Bushwalking Round the Back of Ballow [SEQ]

To: Birding Aus <>
Subject: Bushwalking Round the Back of Ballow [SEQ]
From: knightl <>
Date: Mon, 27 Jan 2003 18:58:01 +1000
Saturday morning, Richard Joll and I set out for a three day exploratory of some of the back blocks of the Mt Barney NP. We left our car by the Rabbit Fence beside Lindesay Ck [NSW, access via Woodenbong] and followed the fence for a couple of kays till we could cross over to the ridge we wanted - we flushed one of the largest [and most three-dimensional] red-bellied blacksnakes I've ever seen.

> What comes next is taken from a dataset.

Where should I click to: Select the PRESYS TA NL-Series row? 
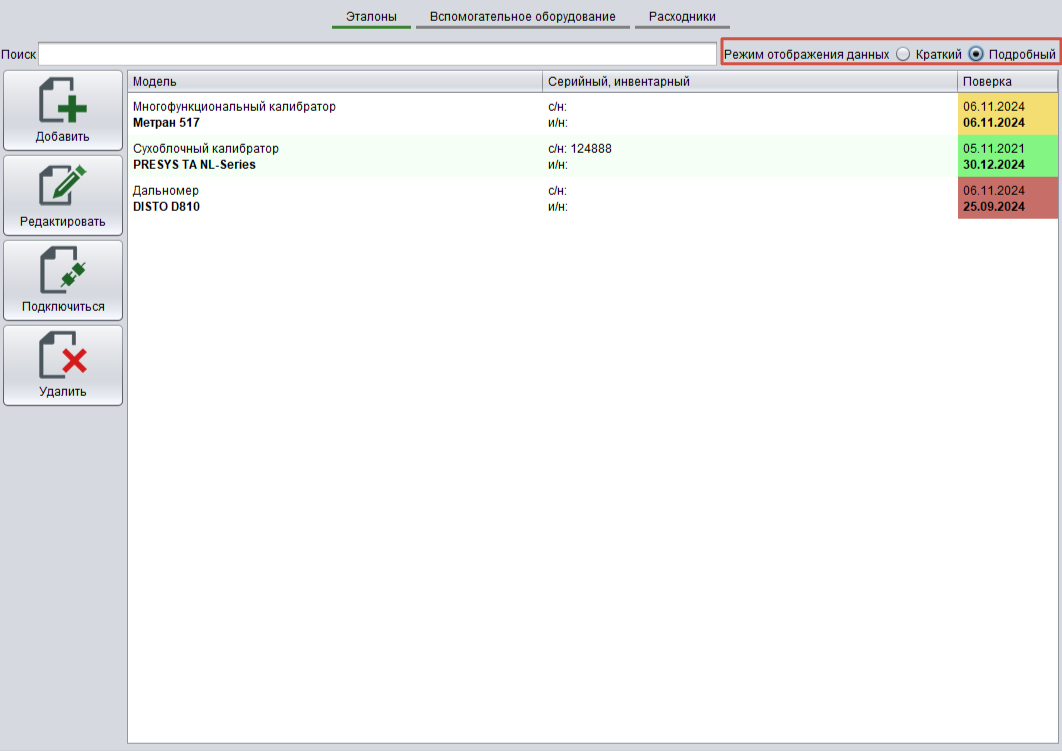[x=335, y=156]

Our ridge had some old logging tracks which we followed in the heat up to the McPhearson Range [not too many birds moving about] and the coolth of the old growth forests. The Qld side of the border was totally unlogged and in mint condition - many grand old box and stringybark trees and some pleasant bushwalking conditions. As we approached our rainforest campsite at T Junction [upper reaches of Barney Ck], Ritchie flushed a pair night herons, which found rather strange as I have never seen night herons round Mt Barney, and the water level in the creeks was very low [barely a trickle at T Junction].

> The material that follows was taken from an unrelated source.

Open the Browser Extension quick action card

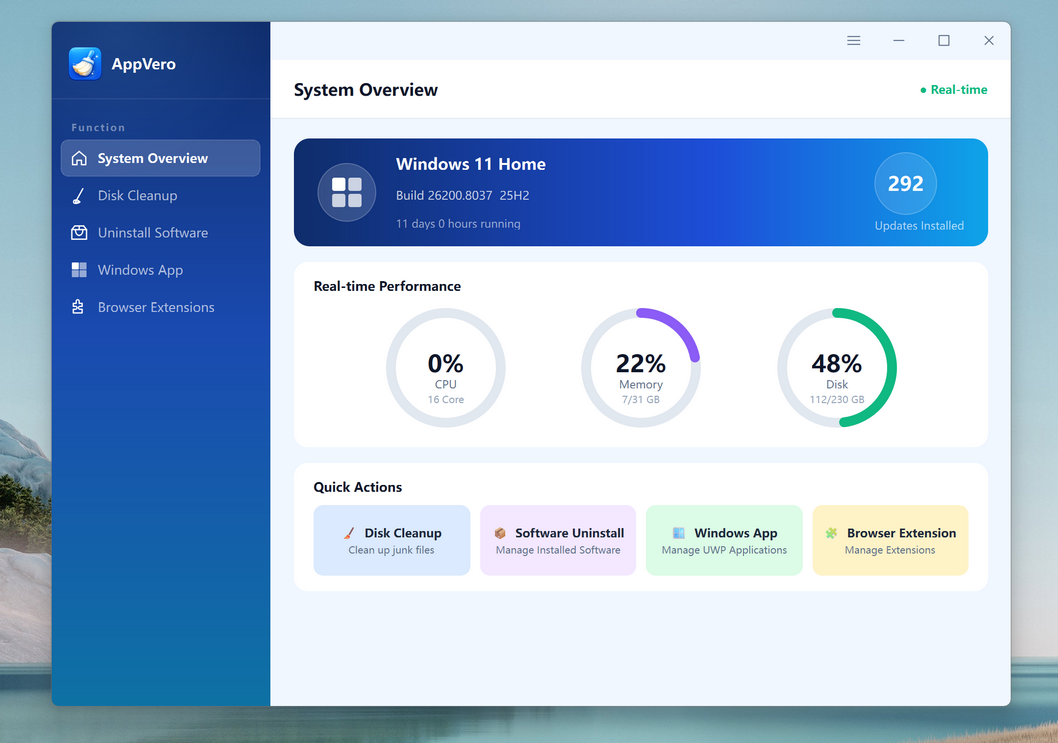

As we settled down to enjoy a ten year old cab sav from the Great Southern, we could hear a turkey wandering around in the bush on the other side of the creek. We also enjoyed the silence of the cicadas - when we camped there at new years last year, we were deafened by the din of 100,000 pulsating cicadas [I believe that was the equivalent of a cicada leap year]. The dusk and dawn choruses were quite pleasant, but relatively subdued compared to some other places. We had an Albert's lyrebird calling from a nearby location during the dawn chorus - it seemed to warm up its vocal chords by imitating a few other species before launching into [what I believe is] the classic territorial calling pattern [I'm not sure if the other "gronking" call is territorial as well].

I also heard a gobble call in the night, which may have been a marbled frogmouth, but couldn't hear the click at the end [perhaps that doesn't carry as well as the rest of the call]. What other night callers have a gobble call like the marbled frogmouth?

Sunday morning, we went up one of the tributaries of Barney Ck - very pleasant rainforest walking, with the odd christmas orchid and cunjevoi in flower. I managed to brush a stinging tree, but I've been stung so many times in the past that the sting has little impact [no worse than a stinging nettle].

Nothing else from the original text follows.